* POTONGAN DOKUMEN *
View Full Version
Kamis, 21 Mar 2019

Tuntunan Syariah dalam Membidik Arah Pemberdayaan Perempuan

KALAU memasuki bulan Maret, kita tentu ingat salah satu agenda besar bagi para kaum hawa dewasa ini, yaitu International Women's Day atau Hari Perempuan Internasional. Tanggal 8 Maret kemarin sudah digelar dan 2019 ini mengangkat tema "balance for better". (m.detik.com/wolipop, 08/03/2019).

Dalam situs resmi Hari Perempuan Internasional, untuk agenda 2019 ini difokuskan untuk kesetaraan gender, yakni kesadaran yang lebih besar tentang adanya diskriminasi dan merayakan pencapaian perempuan. Hal ini termasuk mengurangi adanya gap pendapatan atau gaji pria dan wanita. Memastikan semuanya adil dan seimbang dalam semua aspek, pemerintahaan, liputan media, dunia kerja, kekayaan dan dunia olahraga. (m.detik.com/wolipop, 08/03/2019).

Dalam paparan diatas, jelas dan sangat jelas bahwasanya perempuan mengidamkan yang namanya keadilan dalam segala bidang bagi mereka. Adil berarti apa yang laki-laki dapat dan bisa capai, mereka juga harus. Termasuk dalam hal menjadi pemimpin, bekerja, berpendidikan tinggi, juga permasalahan gaji, masuk jajaran pemerintah, dan sebagainya.

Dalam perspektif kapitalisme sendiri, wanita dipandang dalam aspek materi, yaitu target terselubung untuk menjadikan perempuan faktor produksi berharga murah sekaligus menjadi pangsa pasar. Dalam hal bekerja misalnya, wanita diperbolehkan untuk memasuki dunia kerja sama seperti laki-laki, namun pendapatan yang diterima sedikit dibanding laki-laki.

* KUMPULAN DATA *
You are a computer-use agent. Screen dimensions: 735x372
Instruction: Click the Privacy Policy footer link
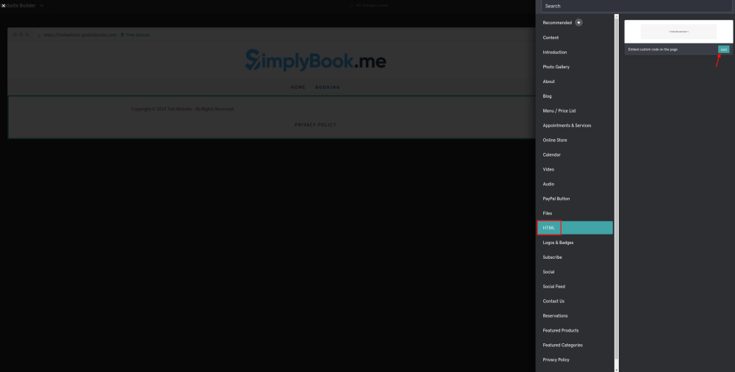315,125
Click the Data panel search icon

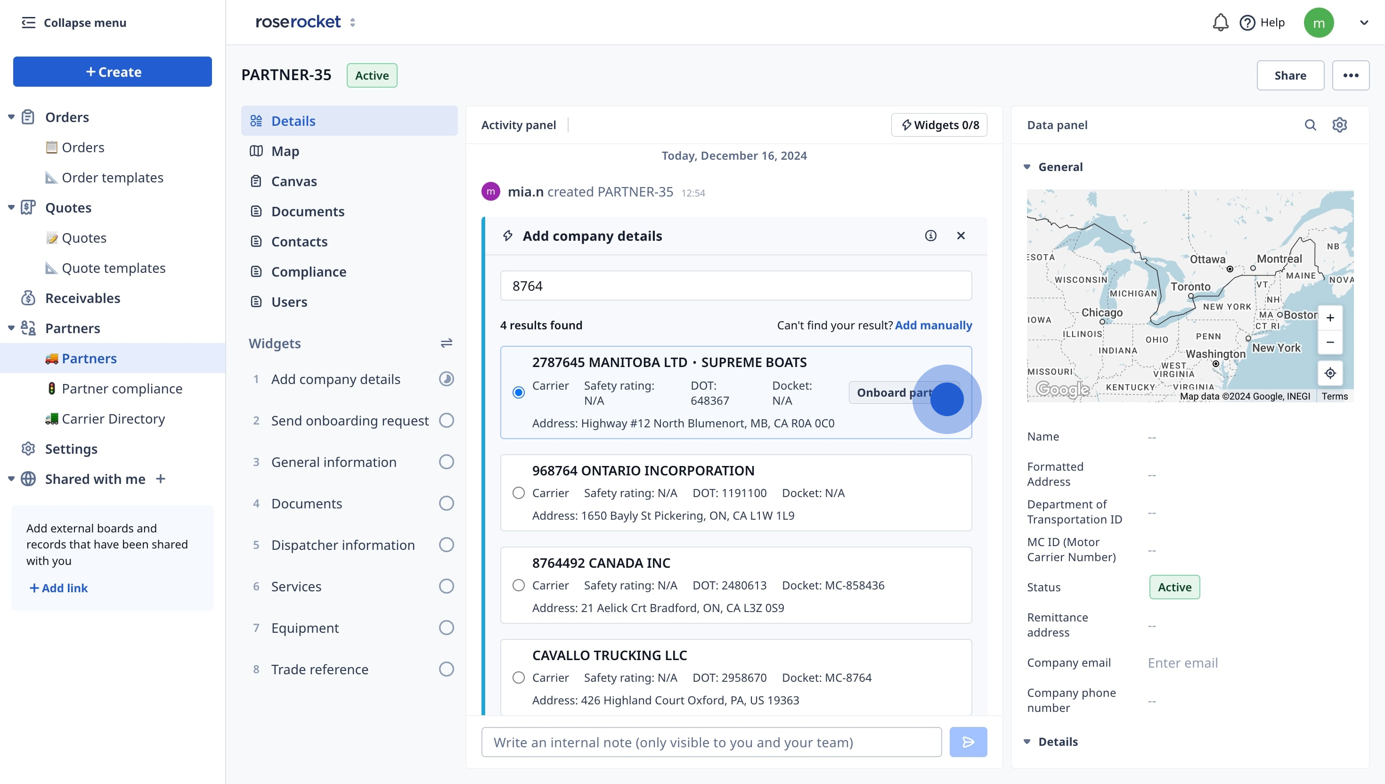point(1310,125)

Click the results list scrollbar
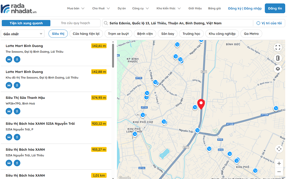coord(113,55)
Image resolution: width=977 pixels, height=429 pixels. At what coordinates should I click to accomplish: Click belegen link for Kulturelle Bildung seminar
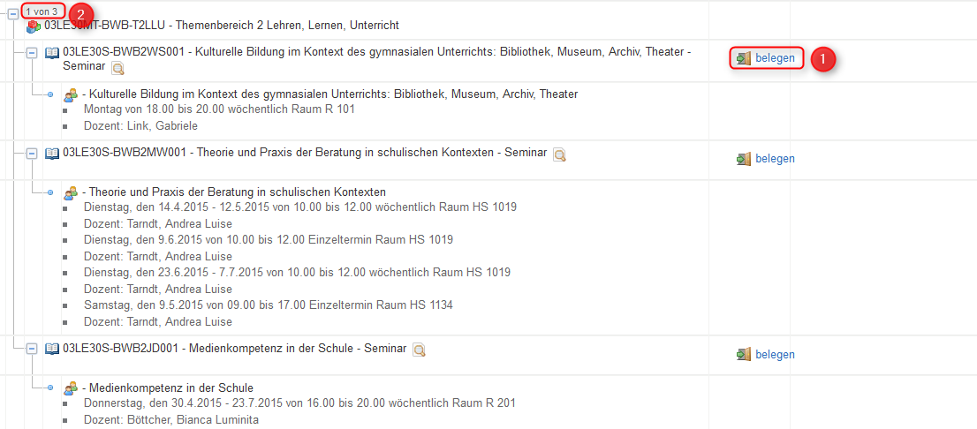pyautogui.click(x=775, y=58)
...
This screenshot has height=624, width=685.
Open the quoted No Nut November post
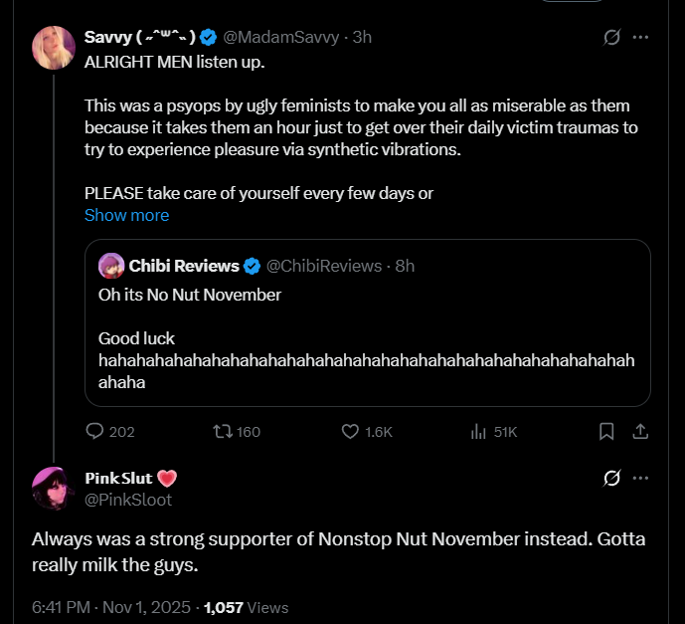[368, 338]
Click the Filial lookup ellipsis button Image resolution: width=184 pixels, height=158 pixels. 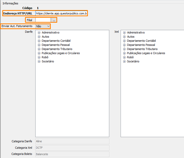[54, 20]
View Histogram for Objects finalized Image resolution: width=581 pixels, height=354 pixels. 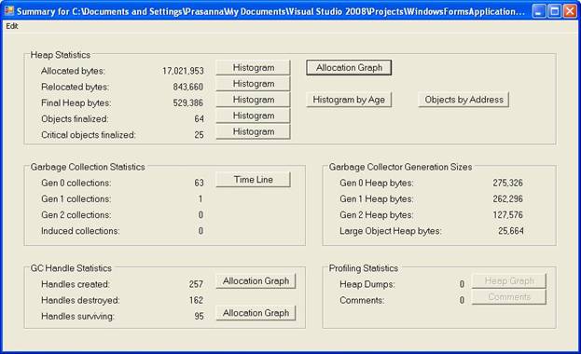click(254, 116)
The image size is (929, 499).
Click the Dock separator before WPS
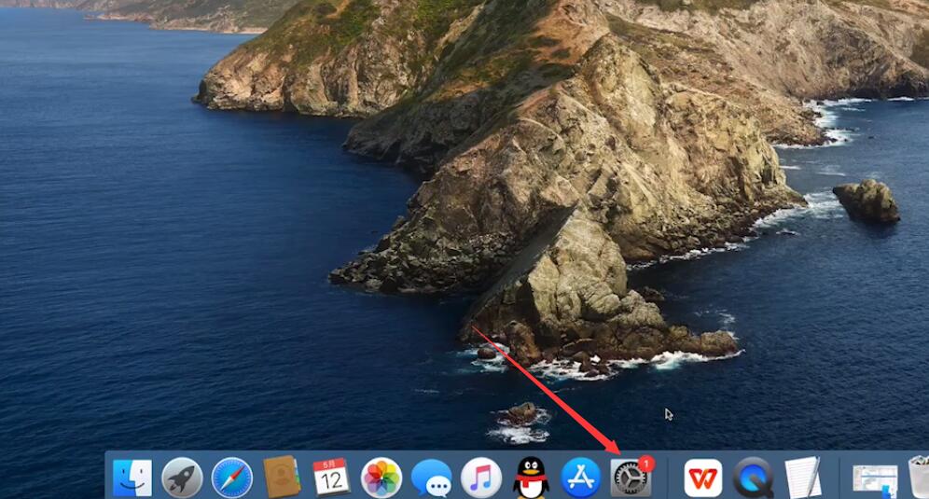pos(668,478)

* SOAL LATIHAN *
Suntinglah teks tentang pemberdayaan perempuan dengan menuliskan kembali bagian di antara "Dalam paparan diatas, jelas" dan "pemerintah, dan sebagainya.", termasuk kedua batas tersebut, serta mengganti "keadilan" dengan "kesetaraan".

* HASIL *
Dalam paparan diatas, jelas dan sangat jelas bahwasanya perempuan mengidamkan yang namanya kesetaraan dalam segala bidang bagi mereka. Adil berarti apa yang laki-laki dapat dan bisa capai, mereka juga harus. Termasuk dalam hal menjadi pemimpin, bekerja, berpendidikan tinggi, juga permasalahan gaji, masuk jajaran pemerintah, dan sebagainya.